Vérifié le 2026-08-16, après sync
87 578 requêtes en 120 s à 729,2 req/s : zéro 503, là où le rythme précédent en
aurait fait attendre une quinzaine. Les 9 sockets en trop (159 pour 150) correspondent
exactement aux 9 abandons côté client de l'injecteur sous saturation, phénomène
distinct et antérieur au correctif. Plus une seule socket imputable à la course de
fermeture, et aucun UC dans Loki sur la route fastapi.
Ce que ça ne fait pas¶
- Le délai d'inactivité par défaut d'Envoy n'a jamais été lu sur le cluster, seulement le défaut documenté. Le correctif n'en dépend pas — il impose sa propre valeur — mais l'ordre de grandeur « de l'ordre de l'heure » reste une lecture de documentation.
- Les deux valeurs se lisent ensemble, et rien ne le vérifie. Relever le
--timeout-keep-alived'uvicorn sans toucher aux 3 s serait sans effet ; le baisser sous 3 s rouvrirait la panne. Le lien est écrit en commentaire dans le manifeste, il n'est porté par aucun contrôle automatique — c'est exactement la faiblesse que la leçon d'INC-066 pointait déjà. - Le résidu de 9 sockets n'a pas été instruit. Ce sont les abandons de l'injecteur après son propre délai d'attente, sous saturation. Ils étaient présents avant le correctif et ne produisent aucun 503, mais personne n'a vérifié ce que voit un vrai client dans ce cas.

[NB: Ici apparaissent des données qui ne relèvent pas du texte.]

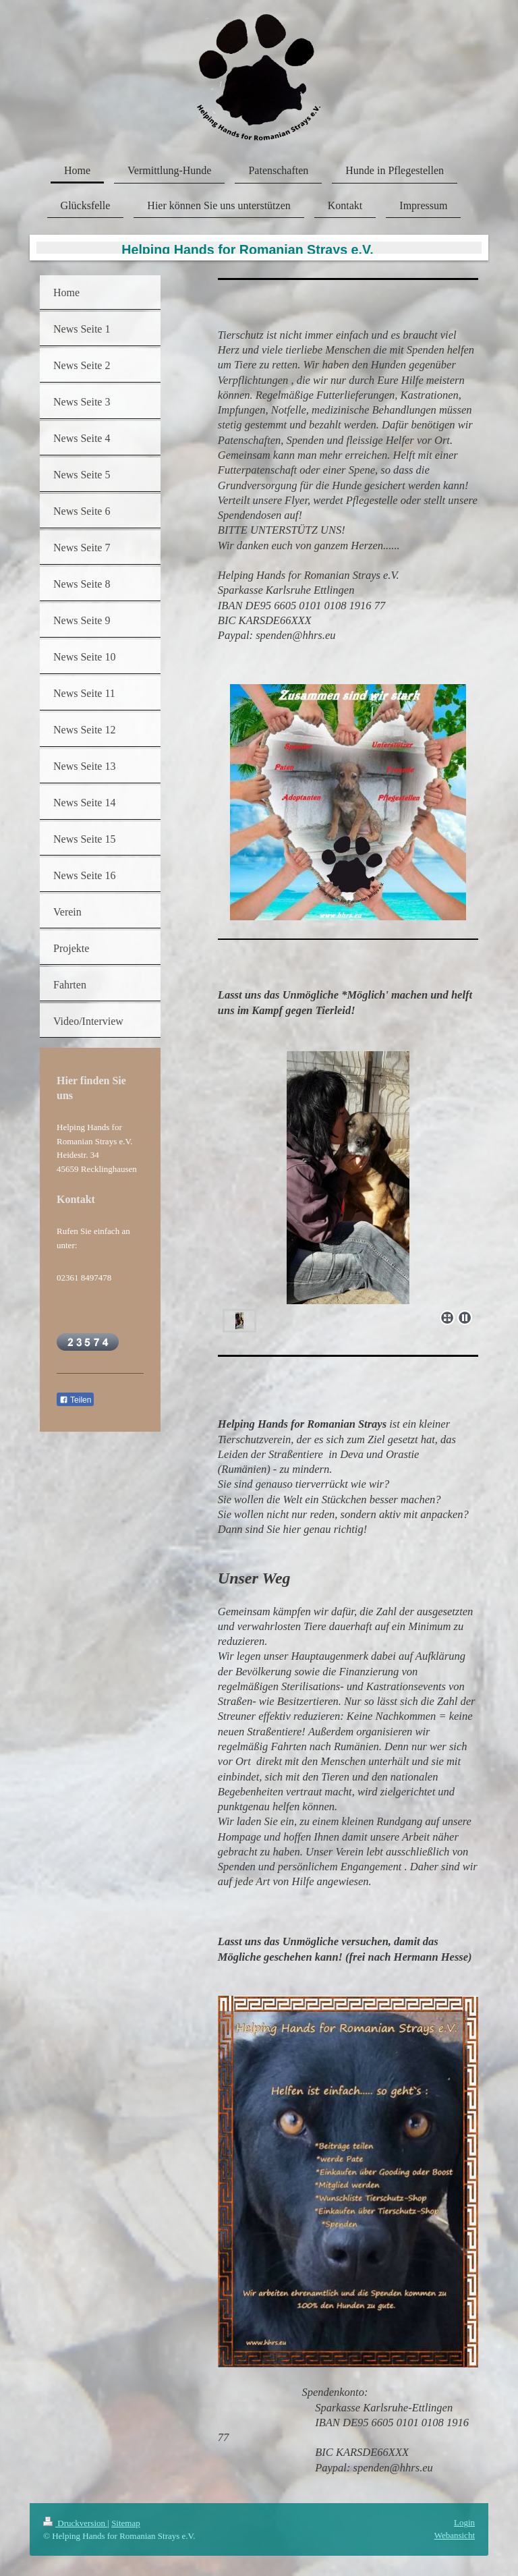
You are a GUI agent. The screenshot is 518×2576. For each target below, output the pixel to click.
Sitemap (125, 2523)
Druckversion (75, 2523)
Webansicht (454, 2535)
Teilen (75, 1400)
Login (464, 2522)
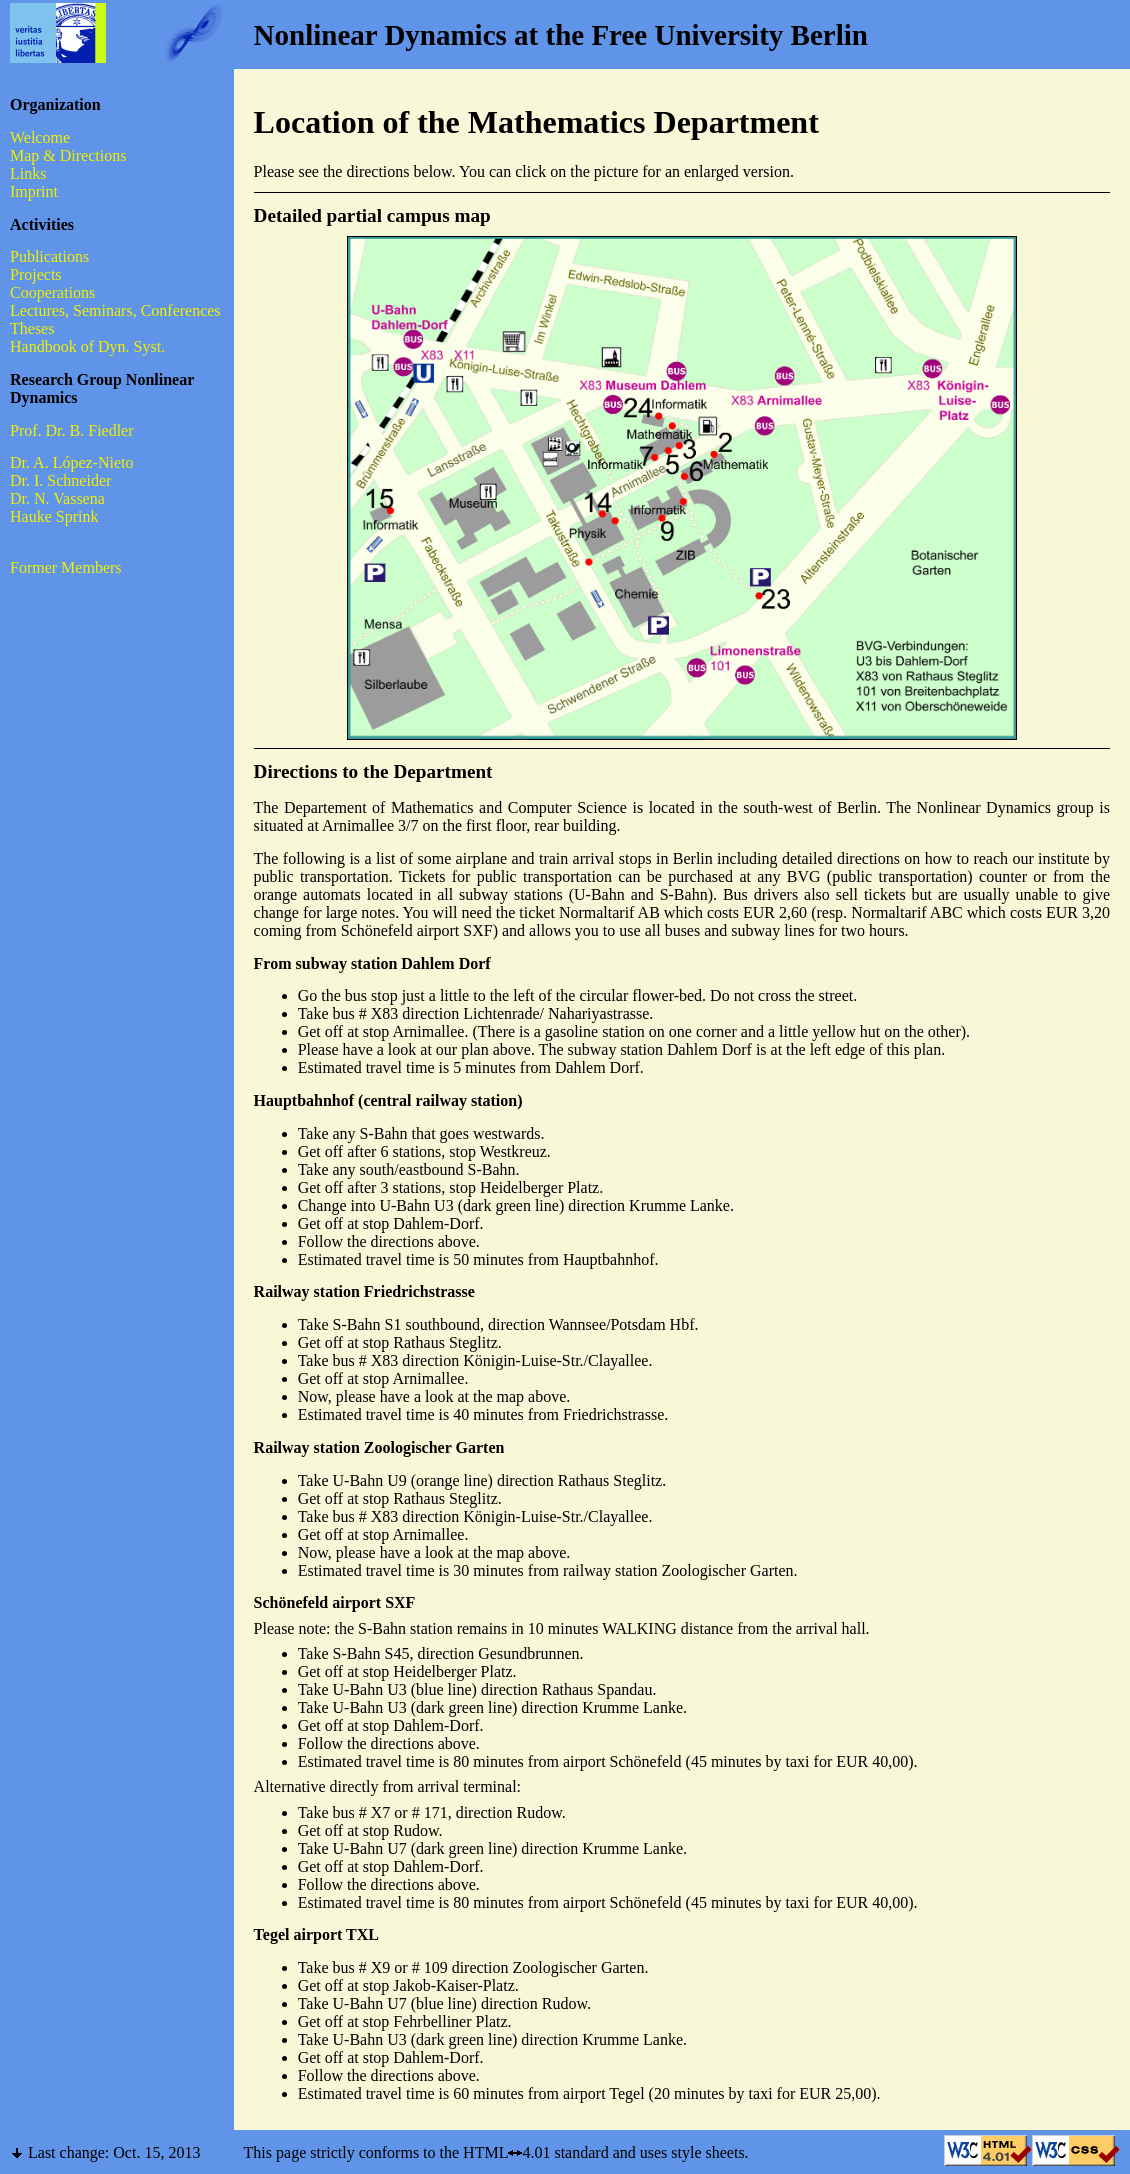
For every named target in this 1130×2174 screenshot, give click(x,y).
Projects (36, 274)
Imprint (34, 191)
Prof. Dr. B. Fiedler (72, 430)
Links (28, 173)
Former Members (66, 567)
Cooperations (52, 292)
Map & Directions (68, 155)
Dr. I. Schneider (60, 480)
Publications (49, 256)
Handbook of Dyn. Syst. (87, 346)
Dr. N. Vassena (57, 498)
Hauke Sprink (54, 516)
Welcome (40, 137)
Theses (32, 328)
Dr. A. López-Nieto (72, 462)
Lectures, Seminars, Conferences (115, 310)
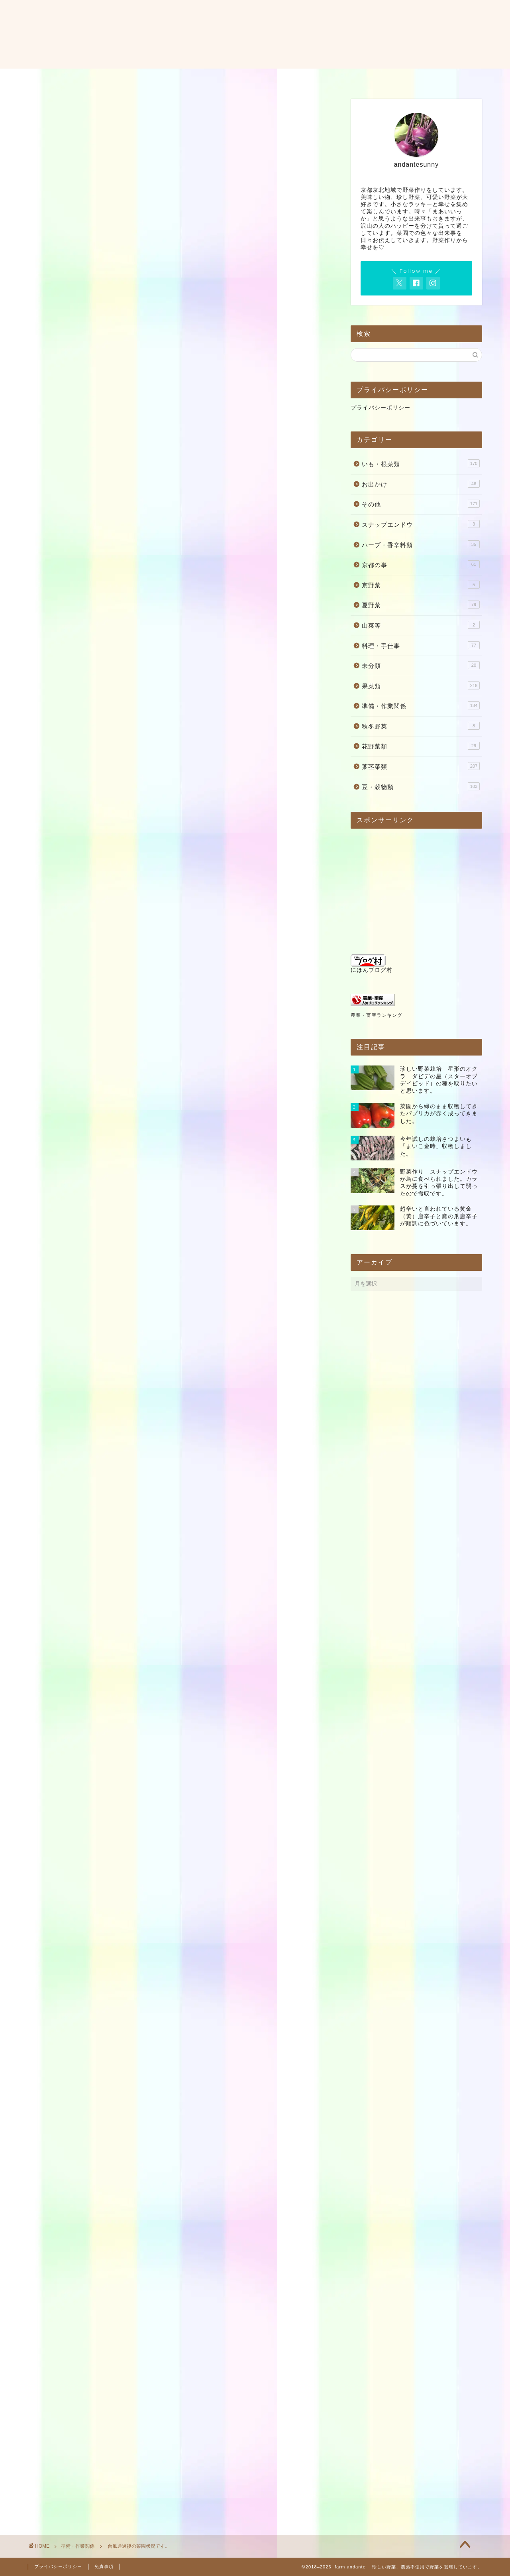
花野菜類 (421, 746)
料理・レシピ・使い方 (333, 78)
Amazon (161, 1933)
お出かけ (421, 484)
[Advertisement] (179, 159)
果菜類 (421, 685)
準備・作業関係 (59, 242)
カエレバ (151, 1910)
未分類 (421, 665)
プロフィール (203, 78)
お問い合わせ (262, 78)
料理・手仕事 (421, 645)
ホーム (155, 78)
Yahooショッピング (210, 1933)
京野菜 (421, 585)
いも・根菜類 (421, 463)
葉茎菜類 (421, 766)
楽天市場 (127, 1933)
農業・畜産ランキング (376, 1015)
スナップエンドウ (421, 524)
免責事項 (104, 2566)
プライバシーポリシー (380, 408)
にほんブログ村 (371, 963)
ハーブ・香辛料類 (421, 544)
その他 (421, 504)
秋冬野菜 (421, 726)
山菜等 (421, 625)
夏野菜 (421, 605)
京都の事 (421, 564)
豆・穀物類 (421, 786)
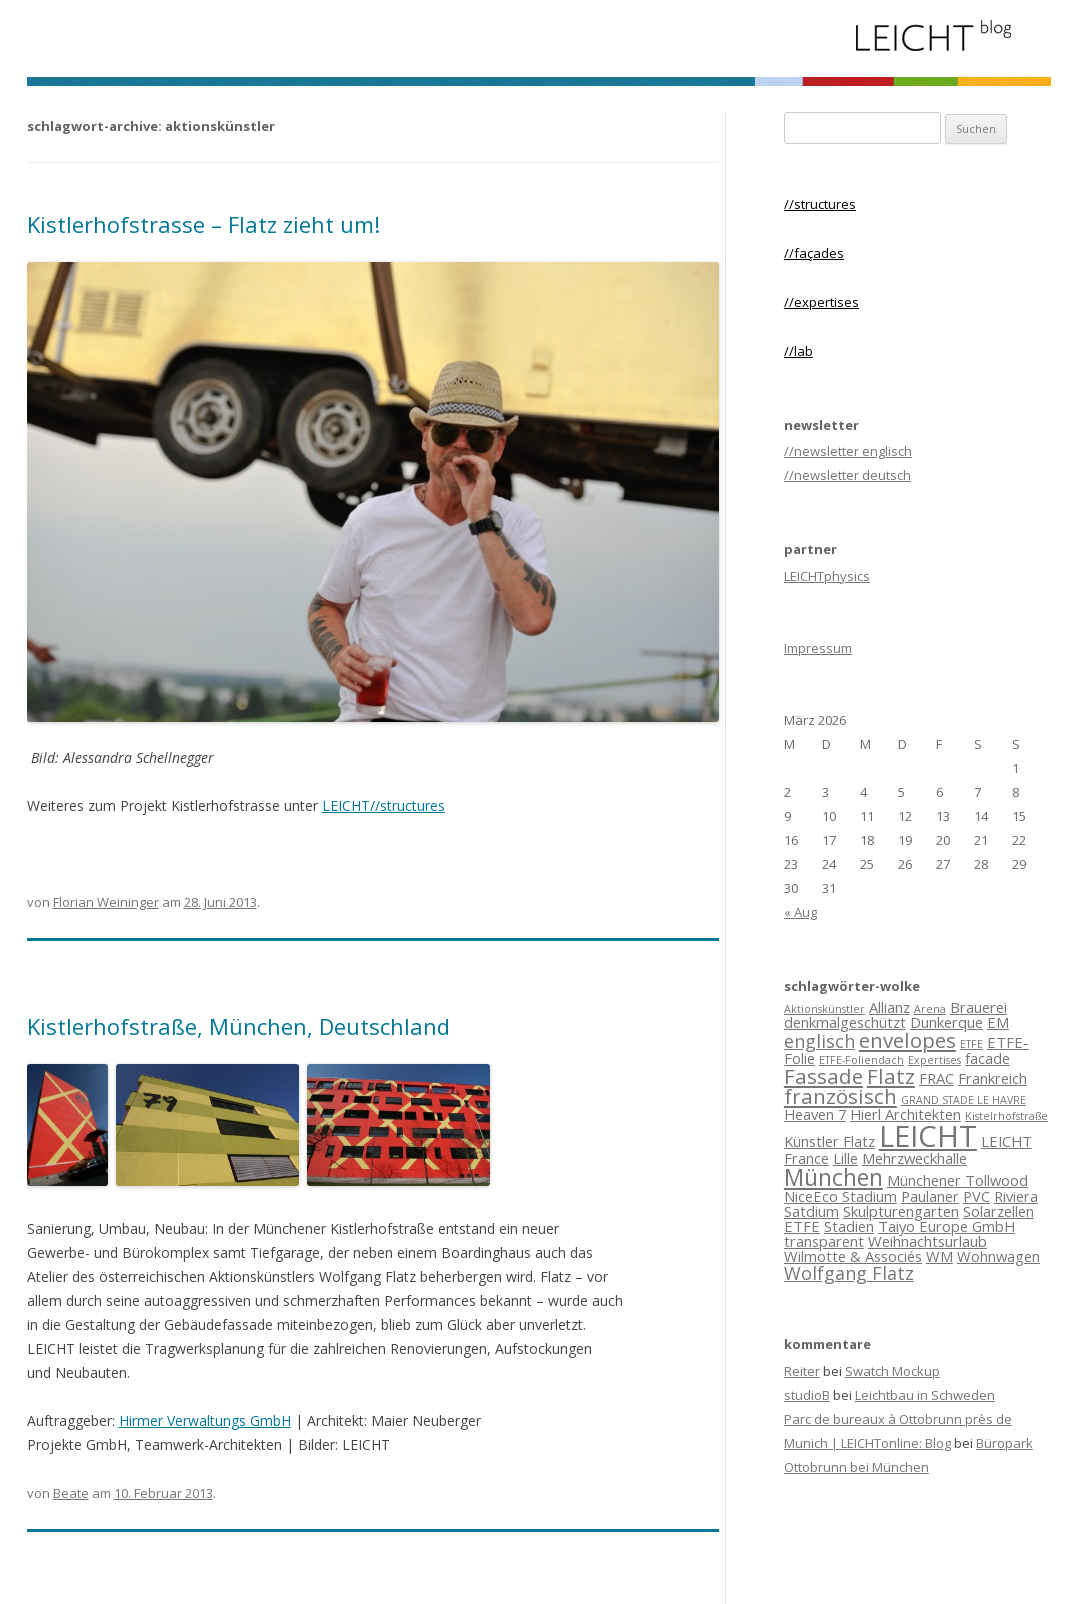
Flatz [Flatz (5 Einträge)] (891, 1076)
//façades (814, 253)
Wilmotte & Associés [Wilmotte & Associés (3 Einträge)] (853, 1256)
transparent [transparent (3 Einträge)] (824, 1241)
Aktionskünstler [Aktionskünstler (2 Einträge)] (824, 1009)
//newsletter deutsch (847, 475)
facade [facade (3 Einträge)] (987, 1058)
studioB (807, 1395)
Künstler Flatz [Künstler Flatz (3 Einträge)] (829, 1141)
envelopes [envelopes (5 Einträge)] (907, 1040)
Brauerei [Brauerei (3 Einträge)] (978, 1007)
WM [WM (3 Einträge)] (939, 1256)
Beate (71, 1493)
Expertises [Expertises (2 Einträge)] (934, 1060)
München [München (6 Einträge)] (833, 1177)
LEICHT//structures (383, 805)
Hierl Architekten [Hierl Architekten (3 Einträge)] (905, 1114)
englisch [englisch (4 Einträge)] (819, 1041)
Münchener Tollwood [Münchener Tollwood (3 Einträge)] (957, 1180)
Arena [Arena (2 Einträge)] (930, 1009)
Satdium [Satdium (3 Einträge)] (811, 1211)
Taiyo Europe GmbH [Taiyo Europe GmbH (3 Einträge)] (946, 1226)
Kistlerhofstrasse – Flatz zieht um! (203, 224)
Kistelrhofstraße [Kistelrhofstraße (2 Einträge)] (1006, 1116)
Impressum (818, 648)
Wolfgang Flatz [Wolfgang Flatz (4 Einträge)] (849, 1273)
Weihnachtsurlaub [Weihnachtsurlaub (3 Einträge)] (927, 1241)
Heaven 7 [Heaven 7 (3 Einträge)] (815, 1114)
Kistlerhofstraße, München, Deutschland (238, 1026)
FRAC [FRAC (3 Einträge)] (936, 1078)
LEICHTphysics (827, 576)
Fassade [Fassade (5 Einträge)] (823, 1076)
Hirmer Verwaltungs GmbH (205, 1420)
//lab (798, 351)
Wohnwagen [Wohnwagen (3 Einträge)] (998, 1256)
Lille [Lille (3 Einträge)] (845, 1158)
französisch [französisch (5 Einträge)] (840, 1096)
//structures (820, 204)
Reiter (802, 1371)
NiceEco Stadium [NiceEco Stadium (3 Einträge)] (840, 1196)
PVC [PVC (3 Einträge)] (976, 1196)
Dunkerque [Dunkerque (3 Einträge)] (946, 1022)
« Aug (800, 912)
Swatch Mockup (892, 1371)
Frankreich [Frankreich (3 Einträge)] (992, 1078)
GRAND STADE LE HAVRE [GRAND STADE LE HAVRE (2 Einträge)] (963, 1100)
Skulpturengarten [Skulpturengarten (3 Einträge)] (901, 1211)
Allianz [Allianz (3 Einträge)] (889, 1007)
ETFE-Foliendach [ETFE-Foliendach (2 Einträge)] (861, 1060)
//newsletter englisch (848, 451)
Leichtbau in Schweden (925, 1395)
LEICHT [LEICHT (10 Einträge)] (928, 1136)
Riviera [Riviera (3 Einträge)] (1016, 1196)
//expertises (821, 302)
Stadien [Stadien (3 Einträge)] (849, 1226)
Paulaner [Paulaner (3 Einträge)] (930, 1196)
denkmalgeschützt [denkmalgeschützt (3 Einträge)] (845, 1022)
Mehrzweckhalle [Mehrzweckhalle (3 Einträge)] (914, 1158)
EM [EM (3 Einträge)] (998, 1022)
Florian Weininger (106, 902)
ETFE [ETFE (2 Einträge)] (971, 1044)
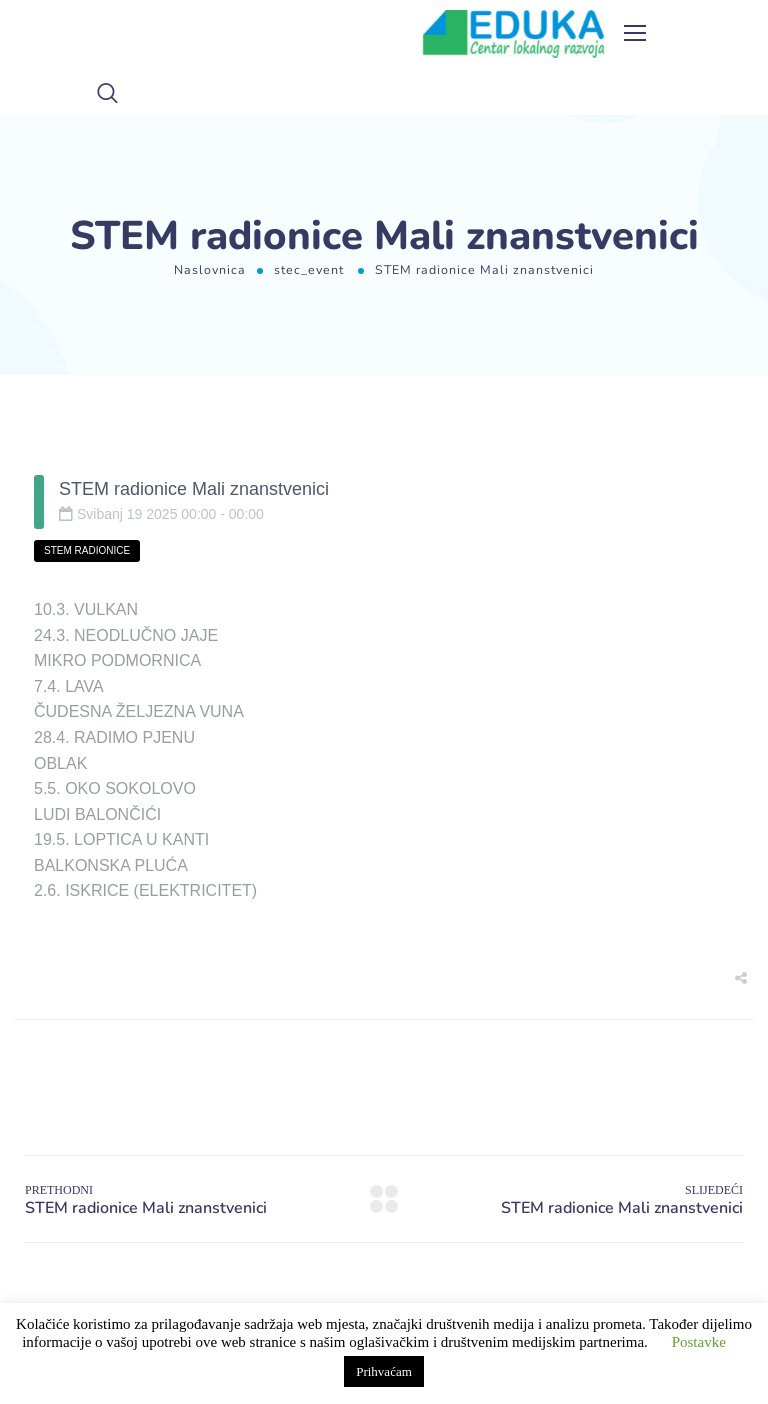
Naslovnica (210, 269)
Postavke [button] (699, 1342)
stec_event (309, 269)
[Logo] (514, 34)
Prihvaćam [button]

- Rien de tout ça ne survit au teardown. Loki écrit dans un
emptyDir, donc ses données meurent avec le pod, exactement comme l'historique Prometheus (#154). Loki répond dans la séance, jamais entre deux séances. - La capacité n'a pas été traitée. Les 4 pods se placent sur le même nœud
(anti-affinité en
preferred), et le HPA colle àmaxReplicas. Le plafond n'a pas disparu, il est passé du conteneur au nœud : c'est #163 (Karpenter).
Ce qu'il faut retenir¶
Un code d'erreur n'est pas un diagnostic. Deux pannes sans rapport ont produit le même
503 ; c'est le response_flags d'Envoy qui les sépare, et il était disponible dès le
premier jour.
Corriger une panne en découvre une autre. La seconde était masquée par la première, pas créée par le correctif. Une validation qui se contente de vérifier que le symptôme a baissé aurait fermé le dossier trop tôt.
Deux délais qui ne se parlent pas finissent par se croiser. Dès qu'un réglage de durée existe des deux côtés d'une connexion, écrire les deux valeurs en regard, et faire en sorte que ce soit toujours le même bout qui ferme en premier.
Débugger commence par l'inventaire de ce qui est déjà là. La réponse était dans Loki,
qui tourne depuis #75, pendant qu'on s'acharnait sur kubectl logs.
Voir aussi : ADR 025 (la Décision 2 qui annonçait
la panne 1), Capacité et ressources (requests, limits, QoS),
Observabilité (la chaîne Alloy → Loki → Grafana), et
docs/validation-runbook.md section 2 pour la commande de charge.